--- Excerpt provided Enclosed Below ---

That will be the easy part, the difficult one will be to buy headgear and gloves. Even at 13 you know your parents won’t be able to afford it. So, you will ask the coach for permission to use the hostel’s gear. He will agree because he has seen a spark in you.
Over the next few days, you will impress the coach so much that he will tell you to attend all three training sessions held daily. Rarely will the gloves be off from now!
And your life will change. No more loitering with friends. For next few years your routine will be: leave home early, train, head to school, return to training, get back to school, take part in the evening’s training session before heading home. You will be exhausted but after some initial trouble, you will start enjoying it. The only thing you will now want to do is box.
Your parents, both somewhat taciturn, will be supportive. At the same time, they will remind you the importance of education as a fall back. In Haryana, taking up sport is a big thing and deep inside they will be happy for you.
Soon you will start participating in tournaments. In one of them you will hurt yourself --- a deep gash on the eyebrow that will need stitches. It will shock you and mom’s eyes will be welled with tears on seeing you with a bandage. But she won’t show much emotion, she never has.
You too will hide your state of mind from her. Had mom known how you had felt then, she would have asked you to give up. Later, getting hurt won’t bother you. In fact, you will realise that boxers like getting hurt.
Very soon, you will take part in state and national junior competitions but success won’t come easily. You will lose many bouts and doubts will start creeping in.
And then you will remember what your father had said. “Don’t worry, it’s part of the game, you will win the next time.” But at no point will he push for your selection because young man, you have to make it on your own.
But his advice will free you of doubts and keep you positive. The hard work will pay off; your first gold medal will come at the 2000 junior national championships. Soon, you will be part of national camp and things will start looking up.
The turning point of your career will come during a preparatory camp in Germany in 2003.
India will send two teams, you’ll be part of the ‘B’ team and you will beat a boxer from the ‘A’ team. Now, people will start taking notice. You are just 18 but your skills will match those who have been boxing at the senior level for years.

--- End of Enclosed Excerpt provided ---

Continue the second-person account of a young boxer's early career from its last sentence, keeping its future-tense address to "you." The data that comes after this text has nothing to do with it.

--- Data section Enclosed Below ---

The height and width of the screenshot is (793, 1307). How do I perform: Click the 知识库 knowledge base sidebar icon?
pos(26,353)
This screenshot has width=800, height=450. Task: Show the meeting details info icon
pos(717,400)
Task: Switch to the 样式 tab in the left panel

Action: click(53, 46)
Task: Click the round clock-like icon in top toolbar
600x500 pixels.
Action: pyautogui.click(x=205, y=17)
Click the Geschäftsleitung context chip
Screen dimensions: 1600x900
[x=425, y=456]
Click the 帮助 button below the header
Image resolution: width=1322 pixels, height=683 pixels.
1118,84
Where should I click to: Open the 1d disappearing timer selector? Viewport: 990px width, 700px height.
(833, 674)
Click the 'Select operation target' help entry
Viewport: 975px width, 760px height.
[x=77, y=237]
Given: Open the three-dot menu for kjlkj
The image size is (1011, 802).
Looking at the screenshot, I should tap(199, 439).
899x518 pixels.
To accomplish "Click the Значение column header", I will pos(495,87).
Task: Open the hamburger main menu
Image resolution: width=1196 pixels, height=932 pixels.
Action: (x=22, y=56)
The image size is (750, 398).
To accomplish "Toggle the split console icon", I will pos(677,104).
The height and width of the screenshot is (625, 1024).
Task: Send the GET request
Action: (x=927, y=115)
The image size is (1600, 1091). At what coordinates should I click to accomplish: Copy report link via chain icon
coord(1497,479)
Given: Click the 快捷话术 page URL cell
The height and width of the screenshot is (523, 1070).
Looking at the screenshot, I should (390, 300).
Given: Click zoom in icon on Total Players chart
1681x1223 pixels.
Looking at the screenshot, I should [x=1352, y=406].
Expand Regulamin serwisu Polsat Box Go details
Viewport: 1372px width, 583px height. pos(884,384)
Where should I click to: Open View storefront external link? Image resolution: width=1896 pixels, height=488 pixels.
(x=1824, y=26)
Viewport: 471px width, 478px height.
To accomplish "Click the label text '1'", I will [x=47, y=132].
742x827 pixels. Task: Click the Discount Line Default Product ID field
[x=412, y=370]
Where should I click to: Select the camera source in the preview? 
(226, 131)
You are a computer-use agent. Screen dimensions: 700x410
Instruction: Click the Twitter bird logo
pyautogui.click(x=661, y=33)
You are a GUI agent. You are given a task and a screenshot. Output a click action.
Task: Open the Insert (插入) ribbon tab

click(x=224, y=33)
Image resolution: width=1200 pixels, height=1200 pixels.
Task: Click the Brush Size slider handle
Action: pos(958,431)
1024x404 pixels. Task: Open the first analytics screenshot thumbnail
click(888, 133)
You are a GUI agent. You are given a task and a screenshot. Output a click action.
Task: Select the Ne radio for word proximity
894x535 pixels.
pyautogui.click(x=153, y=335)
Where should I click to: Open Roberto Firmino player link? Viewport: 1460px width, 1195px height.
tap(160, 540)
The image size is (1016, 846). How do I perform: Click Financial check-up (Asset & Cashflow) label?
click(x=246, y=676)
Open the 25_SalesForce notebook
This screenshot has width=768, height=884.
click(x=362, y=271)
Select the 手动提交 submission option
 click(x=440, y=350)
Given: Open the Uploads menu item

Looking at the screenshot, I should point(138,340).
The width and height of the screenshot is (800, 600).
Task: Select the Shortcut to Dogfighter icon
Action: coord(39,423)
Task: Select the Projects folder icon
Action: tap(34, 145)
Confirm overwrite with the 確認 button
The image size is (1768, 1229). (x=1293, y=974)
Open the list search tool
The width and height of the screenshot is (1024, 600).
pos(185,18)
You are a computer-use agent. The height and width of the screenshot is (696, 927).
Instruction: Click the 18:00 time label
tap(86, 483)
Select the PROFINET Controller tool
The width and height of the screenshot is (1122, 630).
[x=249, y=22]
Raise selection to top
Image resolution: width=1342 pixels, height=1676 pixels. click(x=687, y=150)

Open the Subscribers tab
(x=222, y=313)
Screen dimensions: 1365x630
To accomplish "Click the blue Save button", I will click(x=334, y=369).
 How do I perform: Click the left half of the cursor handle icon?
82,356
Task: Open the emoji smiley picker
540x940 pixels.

--- End of Enclosed Data section ---

Task output:
From 2003, your career will skyrocket. You will clinch the senior national title, be adjudged ‘Best Boxer’ and be in contention for a berth in the Afro-Asian Games. Chief coach GS Sandhu will be reluctant but you will prove him wrong by making it to the squad and winning silver.
You will qualify for the Athens Olympics. You won’t go far but the experience will strengthen your resolve to make it big.
Soon after Athens, you will achieve the target for which you took up boxing: getting a job. You will be recruited as a ticket examiner by the North Western Railway.
From 2006 to 2010, you will be the face of boxing in India. It will start with a silver at the 2006 Commonwealth Games. In the same year, you will win bronze at Doha Asian Games. Then the big one will come -- a medal at 2008 Olympics in Beijing. It will be a bronze but the colour won’t matter to you as you know how many hours of training you had put in to reach this stage. And it will be a first for boxing in India.
The rush of medals will continue. You will win bronze at 2009 World Championships in Milan. It will be followed by gold at the 2010 Asian Games in Guangzhou, bronze at 2010 Commonwealth Games in New Delhi and silver at 2014 Commonwealth Games in Glasgow.
During this period, you’ll also get the Arjuna award, the Rajiv Gandhi Khel Ratna and Padma Shri. You will walk the ramp, act in a movie and feature in a commercial. Unlike when modelling helped you buy protein supplements, this time people will want you because you are star. By then, you would have become a Crorepati with the state and national governments announcing huge sums as reward for bringing laurels to the country. But through it all, you will remember your parents’ advice and stay grounded.